Perjalanan Pulang Kampung : Kalimantan Barat. Bagian 3-selesai

/
1 Comments
Masih di Mandor.

Bergeser sedikit dari pondok, ada tempat pembibitan. Nah, ada pohon kecil unik yang baru tumbuh. Ku tanya saudaraku, pohon apa itu. Ternyata, itu adalah pohon tengkawang yang baru tumbuh secara tidak sengaja.

Kalian tahu tengkawang?
Tengkawang ada jenis pohon yang buahnya dapat digunakan sebagai lemak pengganti dalam makanan. Biasanya sebagai pengganti lemak coklat agar harga jual produk coklatnya tidak terlalu mahal. Tengkawang ini harganya jual mahal loh. Dan ini adalah pohon khas Kalimantan. Biasanya tengkawang ini hidup di hutan. Jadi kalian bisa membayangkan lah ya, berapa banyak komoditi ekspor kita yang bisa di ambil dari hutan Kalimantan. Diambil, tanpa harus merusak.

Oh iya, tumbuhan yang tumbuh secara alami di hutan memiliki kualitas produk yang lebih tinggi. Ga percaya? Tengoklah kayu gaharu. Kayu wangi yang digunakan sebagai bahan baku parfum, yang harganya bisa ratusan juta per pohon. Gaharu alami kualitasnya lebih tinggi. Ada lagi jengkol. Jengkol hutan memiliki ukuran dan rasa yang lebih baik. Setidaknya ini berdasarkan penuturan tanteku yang bergerak di bidang pencari jengkol. hahaha. Duku hutan pun bentuknya lebih besar dan lebih manis dibandingkan duku kebun.

Hutan memberikan yang terbaik bagi manusia.
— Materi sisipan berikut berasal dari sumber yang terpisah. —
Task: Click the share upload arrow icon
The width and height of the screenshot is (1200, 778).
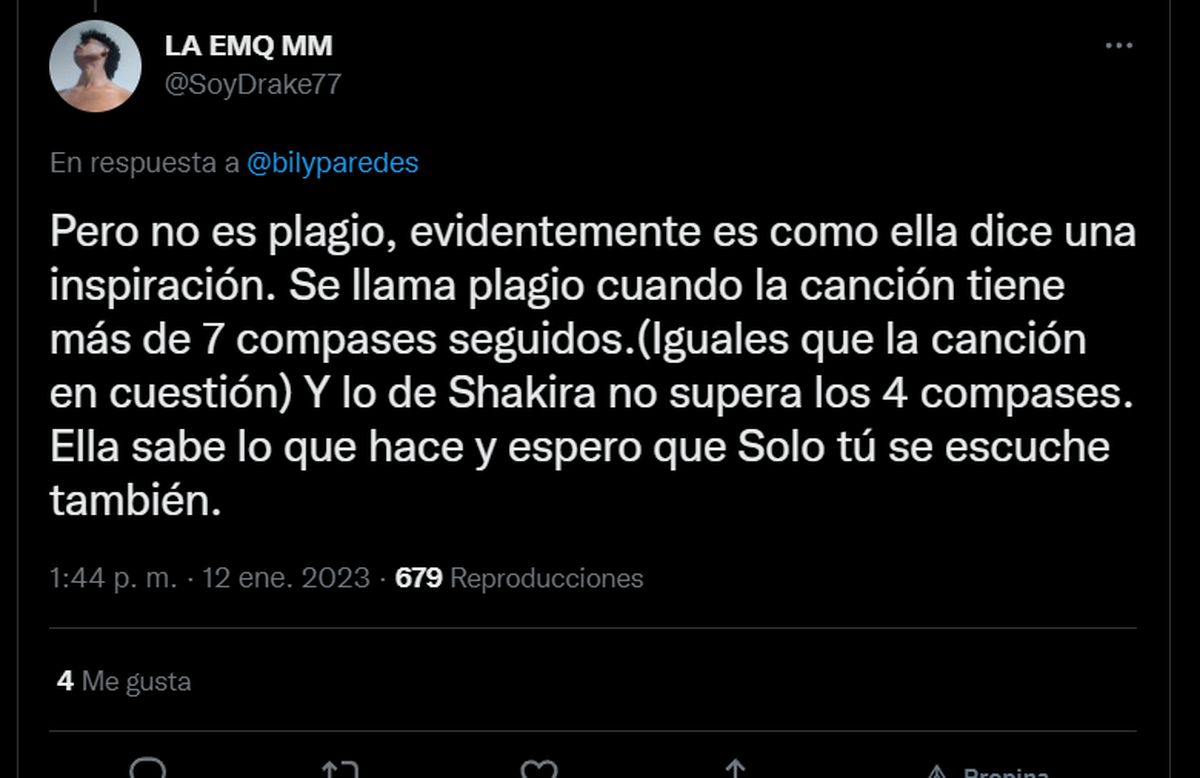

Hanya saja manusia yang serakah selalu tidak sabaran dan ingin hasil yang besar dalam waktu singkat dan tanpa kerja terlalu keras.

Tengkawang yang baru tumbuh
Saat kami sedang duduk-duduk, segerombolan bapak-bapak membawa senapan lewat di depan pondok. Mereka mencari tupai. Ya, tupai adalah hewan yang diburu saat ini di sana, karena kerap merusak tanaman yang ditanam petani, termasuk di kebun ayahku. Kebun ayahku ada yang ditanami jagung. Saat mulai masak jagungnya, mulailah tupai-tupai sebesar kucing menyerbu. Tidak tanggung-tanggung, sekali serbu rombongan tupai itu bisa mencapai 100 ekor. Gila.

Kira-kira apa penyebabnya?
Orang awam pun mungkin tahu, habitat mereka rusak. Tak ada lagi makanan untuk mereka makan. Jadilah mereka menyerang berbagai tempat yang ada makanan. Lalu, kalau mereka merusak kebun, siapa yang terancam mati? Mereka juga.
Apa menurut kalian ini adil?

Tanteku juga bercerita tentang pemburu babi. Di sini, banyak orang yang berburu babi hutan. Berburu babi hutan dilakukan secara berkelompok. Namun, banyak mereka yang kemudian trauma mendalam. Mengapa?
Jadi, banyak kasus salah tembak sasaran, dan berakibat fatal. Biasanya para pemburu bergerombol, bersama dengan anaknya, saudaranya, atau tetangganya. Ketika mereka mulai menemukan jejak babi di dalam hutan, kemudian mereka mengejar dan menembaknya hingga akhirnya mati. Ternyata, yang mereka lihat sebagai babi, yang mereka tembak itu, bukanlah babi melainkan anaknya sendiri. Anaknya meninggal di tangannya sendiri. Jadi semacam halusinasi. Halusinasi yang luar biasa. Karena itulah banyak pemburu yang akhirnya trauma mendalam.

Sambil bercerita, tanteku memasak air untuk minum kopi. Airnya dari derigen. Ternyata, air minum itu harus beli. (Air mentahnya). Mengapa?
Tahukah kalian tanah Kalimantan kaya akan emas? Apalagi tanah hutannya.
Jadi banyak penambang emas liar beroperasi di sini. Namanya juga liar, tak ada lagi amdal, tak ada treatment limbah, padahal yang mereka gunakan senyawa yang sangat beracun : merkuri. Hasilnya, air se kecamatan Mandor kabarnya sudah tercemar merkuri. Oleh karena itu lebih aman jika membeli air dari kecamatan sebelah, Anjongan.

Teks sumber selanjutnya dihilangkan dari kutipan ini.